By LaKeshia N. Myers
Martin Luther King once said, “I must confess that over the past few years I have been gravely disappointed with the white moderate. I have almost reached the regrettable conclusion that the Negro’s great stumbling block in his stride toward freedom is not the White Citizen’s Counciler or the Ku Klux Klanner, but the white moderate, who is more devoted to ‘order’ than to justice; who prefers a negative peace which is the absence of tension to a positive peace which is the presence of justice; who constantly says: ‘I agree with you in the goal you seek, but I cannot agree with your methods of direct action;’ who paternalistically believes he can set the timetable for another man’s freedom; who lives by a mythical concept of time and who constantly advises the Negro to wait for a ‘more convenient season.’ Shallow understanding from people of good will is more frustrating than absolute misunderstanding from people of ill will. Lukewarm acceptance is much more bewildering than outright rejection” (King, 1963).
The 1980s rap group Whodini put it in laymen’s terms,“With friends like these, who needs enemies?” I find myself pondering this question at the moment. Every 10 years, after the census count, the state legislature undergoes the redistricting process. Each party draws maps (with their own competitive advantage); the party in power is usually the clear winner in the saga, as they have the votes necessary to draw maps in their continued favor. It then becomes the job of the minority party to find candidates, run, and win in districts that numerically favor the opposing party.
In recent years there have been calls by legislatures to remove politicians from the redistricting process altogether, by allowing a non-partisan group of citizens the ability to draw equitable maps, which would not give either party a statistical advantage. In the state of Wisconsin, this would require a change in state statute—a feat that is highly unlikely given the current makeup of the legislature. To circumvent this process, Gov. Tony Evers used his executive authority to create the People’s Map Commission, which was tasked with creating maps that would be fair to all members and give equal opportunity to each side to win. However, the process and results of the PMC maps leave a lot to be desired. Absent within the process was a clear understanding of what was needed for majority minority districts—most of which are situated in the city of Milwaukee (due to population and hyper-segregation)—to remain viable. Instead, the PMC maps focus on “opportunity districts”—meaning seats that could be easily won by a Democratic member, but not necessarily an African American or Hispanic Democrat.
And herein lies the problem. African Americans make up 6.41%, or nearly 374,000, of the state’s population. Of this number, 70% of those African Americans (261,800) live in the City and County of Milwaukee. This translates to six majority African American seats in the state assembly and two state senate seats. This makeup has been consistent since 1993 when then-State Sen. Gwen Moore was elected to the senate and served alongside Spencer Coggs and the predominantly African American assembly districts were split between the two senate seats. By instituting an “opportunity district” system, this would decrease the number of African Americans in the state legislature.
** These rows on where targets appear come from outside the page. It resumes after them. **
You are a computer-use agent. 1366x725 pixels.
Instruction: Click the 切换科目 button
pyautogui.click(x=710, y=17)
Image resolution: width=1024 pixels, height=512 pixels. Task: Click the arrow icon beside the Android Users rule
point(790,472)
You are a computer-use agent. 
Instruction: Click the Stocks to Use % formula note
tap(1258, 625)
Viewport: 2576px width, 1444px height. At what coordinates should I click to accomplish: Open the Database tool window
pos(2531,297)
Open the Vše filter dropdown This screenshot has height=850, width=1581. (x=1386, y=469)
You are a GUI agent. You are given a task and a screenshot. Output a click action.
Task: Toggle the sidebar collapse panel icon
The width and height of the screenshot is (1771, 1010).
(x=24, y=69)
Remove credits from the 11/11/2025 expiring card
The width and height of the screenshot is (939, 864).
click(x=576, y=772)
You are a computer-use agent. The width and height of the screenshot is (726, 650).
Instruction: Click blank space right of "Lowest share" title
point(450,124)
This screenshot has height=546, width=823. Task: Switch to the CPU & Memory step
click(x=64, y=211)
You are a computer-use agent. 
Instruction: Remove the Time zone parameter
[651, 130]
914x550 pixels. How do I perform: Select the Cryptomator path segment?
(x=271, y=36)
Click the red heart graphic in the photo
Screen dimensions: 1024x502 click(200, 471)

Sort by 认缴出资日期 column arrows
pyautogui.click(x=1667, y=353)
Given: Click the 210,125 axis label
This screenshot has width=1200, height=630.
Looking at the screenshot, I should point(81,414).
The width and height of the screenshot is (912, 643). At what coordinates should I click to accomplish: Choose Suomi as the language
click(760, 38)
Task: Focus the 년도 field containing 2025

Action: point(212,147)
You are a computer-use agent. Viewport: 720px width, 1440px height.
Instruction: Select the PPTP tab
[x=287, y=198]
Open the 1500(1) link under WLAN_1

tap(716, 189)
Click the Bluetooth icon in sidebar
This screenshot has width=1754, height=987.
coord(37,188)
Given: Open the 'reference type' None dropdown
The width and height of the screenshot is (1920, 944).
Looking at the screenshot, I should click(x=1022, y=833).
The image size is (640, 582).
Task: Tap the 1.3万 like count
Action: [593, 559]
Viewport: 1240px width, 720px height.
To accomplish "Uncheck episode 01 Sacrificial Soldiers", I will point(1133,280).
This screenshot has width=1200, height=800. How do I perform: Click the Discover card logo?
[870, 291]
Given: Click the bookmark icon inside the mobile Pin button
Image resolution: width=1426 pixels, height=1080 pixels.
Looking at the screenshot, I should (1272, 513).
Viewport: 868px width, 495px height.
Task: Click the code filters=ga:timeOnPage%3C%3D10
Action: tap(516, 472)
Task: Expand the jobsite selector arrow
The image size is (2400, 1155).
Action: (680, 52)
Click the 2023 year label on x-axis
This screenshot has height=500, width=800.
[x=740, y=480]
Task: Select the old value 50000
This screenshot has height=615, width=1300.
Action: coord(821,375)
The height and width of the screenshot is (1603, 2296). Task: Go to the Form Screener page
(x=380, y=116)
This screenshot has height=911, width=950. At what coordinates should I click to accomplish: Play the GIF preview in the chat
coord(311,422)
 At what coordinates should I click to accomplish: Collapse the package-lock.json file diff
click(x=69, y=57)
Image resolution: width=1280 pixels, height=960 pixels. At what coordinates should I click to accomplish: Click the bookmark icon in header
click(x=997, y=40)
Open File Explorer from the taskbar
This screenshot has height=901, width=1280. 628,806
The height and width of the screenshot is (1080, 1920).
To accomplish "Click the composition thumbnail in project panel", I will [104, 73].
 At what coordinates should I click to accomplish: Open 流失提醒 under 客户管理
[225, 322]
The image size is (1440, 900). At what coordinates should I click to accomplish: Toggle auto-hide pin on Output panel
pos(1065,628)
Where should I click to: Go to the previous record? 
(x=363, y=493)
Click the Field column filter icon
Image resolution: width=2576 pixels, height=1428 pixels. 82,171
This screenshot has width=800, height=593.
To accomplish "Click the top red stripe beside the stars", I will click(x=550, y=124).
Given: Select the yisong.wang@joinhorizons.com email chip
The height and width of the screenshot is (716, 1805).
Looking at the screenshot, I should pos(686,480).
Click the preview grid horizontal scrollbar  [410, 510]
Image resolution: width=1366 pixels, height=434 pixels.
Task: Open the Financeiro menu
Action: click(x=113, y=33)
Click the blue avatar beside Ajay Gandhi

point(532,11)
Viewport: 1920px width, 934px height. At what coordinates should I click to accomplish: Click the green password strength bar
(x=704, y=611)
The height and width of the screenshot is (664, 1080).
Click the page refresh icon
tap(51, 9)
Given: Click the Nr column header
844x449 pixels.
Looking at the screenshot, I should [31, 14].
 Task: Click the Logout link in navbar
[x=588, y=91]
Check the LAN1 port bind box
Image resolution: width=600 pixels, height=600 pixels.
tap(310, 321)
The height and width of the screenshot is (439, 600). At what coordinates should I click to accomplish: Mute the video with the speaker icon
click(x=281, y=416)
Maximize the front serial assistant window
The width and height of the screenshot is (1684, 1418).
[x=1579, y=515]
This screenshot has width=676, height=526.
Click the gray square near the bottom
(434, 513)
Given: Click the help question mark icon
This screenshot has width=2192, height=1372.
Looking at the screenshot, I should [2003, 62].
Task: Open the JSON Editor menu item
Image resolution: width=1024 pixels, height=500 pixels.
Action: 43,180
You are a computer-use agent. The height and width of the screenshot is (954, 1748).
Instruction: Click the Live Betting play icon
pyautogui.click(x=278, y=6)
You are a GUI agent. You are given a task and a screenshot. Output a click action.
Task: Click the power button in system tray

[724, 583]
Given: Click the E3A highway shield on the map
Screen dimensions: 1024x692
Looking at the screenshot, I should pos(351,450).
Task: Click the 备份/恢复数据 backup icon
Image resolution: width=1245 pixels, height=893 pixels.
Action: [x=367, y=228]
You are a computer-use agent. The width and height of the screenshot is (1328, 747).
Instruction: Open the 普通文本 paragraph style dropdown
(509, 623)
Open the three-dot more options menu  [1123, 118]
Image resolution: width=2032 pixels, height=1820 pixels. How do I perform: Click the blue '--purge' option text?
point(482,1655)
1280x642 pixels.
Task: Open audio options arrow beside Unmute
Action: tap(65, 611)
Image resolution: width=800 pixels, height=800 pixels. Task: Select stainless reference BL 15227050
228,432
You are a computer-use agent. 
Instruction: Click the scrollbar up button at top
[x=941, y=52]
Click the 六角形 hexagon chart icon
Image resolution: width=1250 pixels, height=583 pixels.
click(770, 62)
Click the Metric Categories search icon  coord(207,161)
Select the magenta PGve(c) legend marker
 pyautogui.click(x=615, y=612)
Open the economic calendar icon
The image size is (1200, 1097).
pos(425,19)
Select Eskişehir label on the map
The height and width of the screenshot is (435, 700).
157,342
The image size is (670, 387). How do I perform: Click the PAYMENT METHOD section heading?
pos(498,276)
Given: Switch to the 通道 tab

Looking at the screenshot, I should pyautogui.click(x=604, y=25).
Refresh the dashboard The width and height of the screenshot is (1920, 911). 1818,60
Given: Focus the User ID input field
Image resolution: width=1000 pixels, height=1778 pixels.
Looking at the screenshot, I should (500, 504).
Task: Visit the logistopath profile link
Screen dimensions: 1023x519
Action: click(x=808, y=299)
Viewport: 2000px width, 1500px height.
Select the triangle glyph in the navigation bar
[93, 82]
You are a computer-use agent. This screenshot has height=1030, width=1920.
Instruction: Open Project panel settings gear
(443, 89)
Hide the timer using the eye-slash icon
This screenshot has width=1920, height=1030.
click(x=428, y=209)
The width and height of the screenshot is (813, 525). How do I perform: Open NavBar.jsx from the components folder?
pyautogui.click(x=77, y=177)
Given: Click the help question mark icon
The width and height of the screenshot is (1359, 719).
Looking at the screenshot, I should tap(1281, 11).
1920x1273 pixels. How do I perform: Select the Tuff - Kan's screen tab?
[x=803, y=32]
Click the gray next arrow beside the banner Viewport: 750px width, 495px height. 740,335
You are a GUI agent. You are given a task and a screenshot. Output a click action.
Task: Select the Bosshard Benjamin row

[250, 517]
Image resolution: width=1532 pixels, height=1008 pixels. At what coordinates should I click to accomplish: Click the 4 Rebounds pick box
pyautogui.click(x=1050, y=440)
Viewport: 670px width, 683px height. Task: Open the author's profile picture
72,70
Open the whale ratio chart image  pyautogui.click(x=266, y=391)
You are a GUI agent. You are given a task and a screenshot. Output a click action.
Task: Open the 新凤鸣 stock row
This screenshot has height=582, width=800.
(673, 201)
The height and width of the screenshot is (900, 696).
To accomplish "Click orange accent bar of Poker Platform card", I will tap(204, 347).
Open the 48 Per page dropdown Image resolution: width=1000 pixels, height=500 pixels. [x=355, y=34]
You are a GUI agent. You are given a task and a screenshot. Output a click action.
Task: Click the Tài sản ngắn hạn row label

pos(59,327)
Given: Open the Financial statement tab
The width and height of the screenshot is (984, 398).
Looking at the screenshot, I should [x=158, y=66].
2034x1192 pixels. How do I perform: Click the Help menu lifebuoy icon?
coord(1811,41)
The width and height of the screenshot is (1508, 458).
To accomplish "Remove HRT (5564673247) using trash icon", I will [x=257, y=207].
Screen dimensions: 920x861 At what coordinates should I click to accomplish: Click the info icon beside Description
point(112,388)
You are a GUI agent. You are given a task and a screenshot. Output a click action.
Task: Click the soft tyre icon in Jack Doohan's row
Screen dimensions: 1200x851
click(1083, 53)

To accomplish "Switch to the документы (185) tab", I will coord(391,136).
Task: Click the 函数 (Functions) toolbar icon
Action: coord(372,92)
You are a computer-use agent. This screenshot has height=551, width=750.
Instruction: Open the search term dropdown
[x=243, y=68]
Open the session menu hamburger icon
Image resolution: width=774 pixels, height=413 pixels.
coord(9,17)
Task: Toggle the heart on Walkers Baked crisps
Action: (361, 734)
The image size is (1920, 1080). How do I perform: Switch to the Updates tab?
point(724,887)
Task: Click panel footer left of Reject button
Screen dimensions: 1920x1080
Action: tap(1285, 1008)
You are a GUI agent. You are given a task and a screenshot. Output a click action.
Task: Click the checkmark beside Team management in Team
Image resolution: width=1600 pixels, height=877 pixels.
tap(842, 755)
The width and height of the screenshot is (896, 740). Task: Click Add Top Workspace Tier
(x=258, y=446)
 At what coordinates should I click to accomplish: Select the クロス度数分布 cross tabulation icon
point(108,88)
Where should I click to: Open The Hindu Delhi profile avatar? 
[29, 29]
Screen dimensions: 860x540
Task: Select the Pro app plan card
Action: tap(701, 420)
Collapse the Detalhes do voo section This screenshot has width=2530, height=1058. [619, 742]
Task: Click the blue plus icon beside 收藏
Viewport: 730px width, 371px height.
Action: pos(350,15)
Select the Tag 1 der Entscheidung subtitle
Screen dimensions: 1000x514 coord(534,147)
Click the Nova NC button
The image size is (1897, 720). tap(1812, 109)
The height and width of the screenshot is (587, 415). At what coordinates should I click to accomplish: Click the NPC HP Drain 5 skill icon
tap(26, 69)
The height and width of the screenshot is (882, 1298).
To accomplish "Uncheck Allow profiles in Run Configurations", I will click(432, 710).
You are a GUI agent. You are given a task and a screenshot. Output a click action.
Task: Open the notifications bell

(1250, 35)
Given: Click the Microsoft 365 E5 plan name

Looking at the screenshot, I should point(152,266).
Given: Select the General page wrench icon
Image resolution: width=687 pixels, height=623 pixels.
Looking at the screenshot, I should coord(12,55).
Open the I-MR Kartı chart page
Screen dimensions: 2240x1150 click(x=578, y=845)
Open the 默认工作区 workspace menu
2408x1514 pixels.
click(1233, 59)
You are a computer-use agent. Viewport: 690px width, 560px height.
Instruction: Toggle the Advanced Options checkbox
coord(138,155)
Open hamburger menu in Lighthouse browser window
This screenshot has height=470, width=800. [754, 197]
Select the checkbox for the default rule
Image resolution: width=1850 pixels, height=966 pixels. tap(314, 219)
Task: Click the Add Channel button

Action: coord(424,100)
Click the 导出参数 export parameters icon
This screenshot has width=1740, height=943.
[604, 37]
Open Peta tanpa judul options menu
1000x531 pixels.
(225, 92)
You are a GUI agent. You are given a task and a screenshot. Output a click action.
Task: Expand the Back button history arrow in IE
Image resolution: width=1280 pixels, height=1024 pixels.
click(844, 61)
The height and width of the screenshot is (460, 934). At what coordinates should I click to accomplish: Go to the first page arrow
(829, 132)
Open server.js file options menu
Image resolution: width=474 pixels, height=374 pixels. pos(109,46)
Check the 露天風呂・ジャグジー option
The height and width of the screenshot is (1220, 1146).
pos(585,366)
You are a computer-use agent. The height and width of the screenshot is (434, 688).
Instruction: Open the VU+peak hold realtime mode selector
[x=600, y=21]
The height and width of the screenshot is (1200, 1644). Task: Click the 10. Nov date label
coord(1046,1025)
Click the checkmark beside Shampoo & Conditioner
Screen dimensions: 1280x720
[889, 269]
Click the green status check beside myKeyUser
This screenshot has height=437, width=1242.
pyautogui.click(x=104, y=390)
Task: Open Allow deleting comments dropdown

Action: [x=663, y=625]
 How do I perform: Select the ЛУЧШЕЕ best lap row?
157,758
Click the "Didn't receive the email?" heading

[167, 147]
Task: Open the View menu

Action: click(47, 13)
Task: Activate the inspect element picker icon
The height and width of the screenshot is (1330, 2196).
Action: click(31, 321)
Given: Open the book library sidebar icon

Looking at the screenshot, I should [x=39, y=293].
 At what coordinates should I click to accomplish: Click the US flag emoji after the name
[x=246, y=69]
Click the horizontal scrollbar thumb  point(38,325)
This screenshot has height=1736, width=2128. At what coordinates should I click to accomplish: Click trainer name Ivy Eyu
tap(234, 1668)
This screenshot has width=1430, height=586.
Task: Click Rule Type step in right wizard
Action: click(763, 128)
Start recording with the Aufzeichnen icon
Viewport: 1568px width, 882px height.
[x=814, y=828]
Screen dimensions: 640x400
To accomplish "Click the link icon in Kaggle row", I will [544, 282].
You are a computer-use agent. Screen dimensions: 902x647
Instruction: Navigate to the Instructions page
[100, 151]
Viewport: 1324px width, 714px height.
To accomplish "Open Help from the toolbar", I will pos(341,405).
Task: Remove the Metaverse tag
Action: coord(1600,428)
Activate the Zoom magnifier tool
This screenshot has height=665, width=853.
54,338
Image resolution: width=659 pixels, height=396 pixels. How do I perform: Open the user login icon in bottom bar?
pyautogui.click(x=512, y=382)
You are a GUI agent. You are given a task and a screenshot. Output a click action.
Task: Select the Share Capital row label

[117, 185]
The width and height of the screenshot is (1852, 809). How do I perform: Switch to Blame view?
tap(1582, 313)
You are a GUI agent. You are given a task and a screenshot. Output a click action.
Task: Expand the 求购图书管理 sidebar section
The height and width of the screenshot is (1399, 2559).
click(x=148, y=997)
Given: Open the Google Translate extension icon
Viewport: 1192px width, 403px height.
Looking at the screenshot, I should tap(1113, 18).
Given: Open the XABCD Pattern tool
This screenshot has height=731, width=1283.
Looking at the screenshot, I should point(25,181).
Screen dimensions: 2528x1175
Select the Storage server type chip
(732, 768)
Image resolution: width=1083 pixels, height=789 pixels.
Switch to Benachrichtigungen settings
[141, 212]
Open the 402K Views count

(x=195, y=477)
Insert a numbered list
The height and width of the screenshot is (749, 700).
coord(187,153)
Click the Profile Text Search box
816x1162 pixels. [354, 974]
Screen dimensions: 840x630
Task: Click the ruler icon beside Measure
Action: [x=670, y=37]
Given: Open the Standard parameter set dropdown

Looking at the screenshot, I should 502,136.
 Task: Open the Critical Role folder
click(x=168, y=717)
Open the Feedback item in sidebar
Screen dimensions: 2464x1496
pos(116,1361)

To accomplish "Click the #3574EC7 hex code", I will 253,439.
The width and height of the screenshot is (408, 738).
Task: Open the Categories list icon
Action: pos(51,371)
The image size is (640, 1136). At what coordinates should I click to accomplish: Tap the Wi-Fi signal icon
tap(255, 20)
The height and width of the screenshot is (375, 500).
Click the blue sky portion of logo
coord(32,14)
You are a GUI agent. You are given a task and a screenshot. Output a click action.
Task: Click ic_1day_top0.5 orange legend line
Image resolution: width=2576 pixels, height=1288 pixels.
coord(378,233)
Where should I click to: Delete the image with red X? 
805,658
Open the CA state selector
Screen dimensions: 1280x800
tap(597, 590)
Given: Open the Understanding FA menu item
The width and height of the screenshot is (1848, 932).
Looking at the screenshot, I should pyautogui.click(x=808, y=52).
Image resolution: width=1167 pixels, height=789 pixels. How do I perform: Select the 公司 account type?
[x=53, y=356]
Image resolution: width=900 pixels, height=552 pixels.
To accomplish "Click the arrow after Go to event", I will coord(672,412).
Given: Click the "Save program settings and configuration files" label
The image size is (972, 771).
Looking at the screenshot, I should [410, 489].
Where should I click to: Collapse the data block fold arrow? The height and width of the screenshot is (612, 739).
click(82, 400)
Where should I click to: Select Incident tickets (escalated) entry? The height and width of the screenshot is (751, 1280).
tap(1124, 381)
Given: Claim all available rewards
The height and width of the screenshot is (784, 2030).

This is what was at stake on the assembly floor last Thursday; therefore, I asked my Democratic colleagues to vote against the PMC map; and thankfully, some of them did. Others chose to take the path of least resistance—upholding a map that was fraught with Voting Rights Act violations and applauding a process that needs to go back to the drawing board. A textbook example of King’s assessment of a white moderate. People who are “with you” when it costs nothing but refusing to stand with you when it counts the most.
There have been only 32 African Americans that have served in the state legislature since our state’s founding in 1848. We have been a continual minority. All but two members have been Democrats (Republicans, Rep. Lucian H. Palmer served in 1907 and Sen. Julian Bradley is currently serving); and each of us are called upon to tow the party line in our respective caucuses for the “greater good.” But what was evident Thursday, was that when the “greater good” means preserving representation for minority communities, we are not on one accord. We are easily dismissed and sorely undervalued; tolerated, but not taken seriously.
Looking ahead to the 2022 election cycle, I urge all people of color to examine the votes of their elected officials, regardless of what party they represent. How has your community fared under their leadership? Ask them where they stand on equity and inclusion—do their votes match their speeches? If they are representatives of color, did they stand with their colleagues of color or did they vote in favor of a process to diminish representation? Lip service is not enough: words must be backed by action.